DunedinPACE is one of the latest DNA methylation trackers that scientists hope will speed longevity research. These measurements serve as a stand-in for actually measuring aging in longevity research—something that would literally take years and could balloon costs. Instead of waiting decades to determine the impacts of drugs or dietary changes on lifespan, epigenetic “clocks” track patterns of activity at DNA methylation sites, which govern gene expression, in order to measure biological age. A person with a healthy diet and exercise regime might have a biological age substantially lower than their actual age, while a sedentary smoker’s biological age would likely outpace the number of birthdays they’ve celebrated.

Puzzlingly, the changes scientists measured using DunedinPACE did not translate to a reduction in biological age using two earlier epigenetic clocks, GrimAge and PhenoAge. Yet a change in the pace of aging should ultimately lead to a lower biological age, according to Nick Webster, a research endocrinologist and expert in time-restricted eating at the University of California, San Diego. The reason could be differences in the construction of these tools.

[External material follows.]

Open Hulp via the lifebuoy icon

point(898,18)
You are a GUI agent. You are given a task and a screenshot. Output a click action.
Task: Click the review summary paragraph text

“Some of the other clocks, due to their cross-sectional nature, might be reflecting the accumulated aging up to that point in life, more like an odometer, whereas DunedinPACE seems to be reflecting a pace of aging or a change in aging over time, more akin to a speedometer,” Ryan says. This could heighten the tool’s sensitivity to aging, but it’s not the only possible explanation.

“The fact that there was no effect of caloric restriction on those [earlier clocks] could just be that it wasn’t sufficient caloric restriction, or it wasn’t done for long enough,” says Webster, who called the findings “incremental.” A longer study might show whether the changes in the rate of aging ultimately lead to lower biological ages, but Webster noted that such a long experiment could be impractical. 

Despite its limitations, the current study “opens the door and provides the proof of concept for the idea that other approaches—whether it’s time-restricted eating or intermittent fasting—might actually have similar benefits,” Ryan says. As a wave of next-generation epigenetic clocks offers insight into the impact of everything from fasting to pharmaceuticals on human health and longevity, the study adds another glimmer of hope that shifting what we eat—whether or not it leads to weight loss—can meaningfully impact longevity.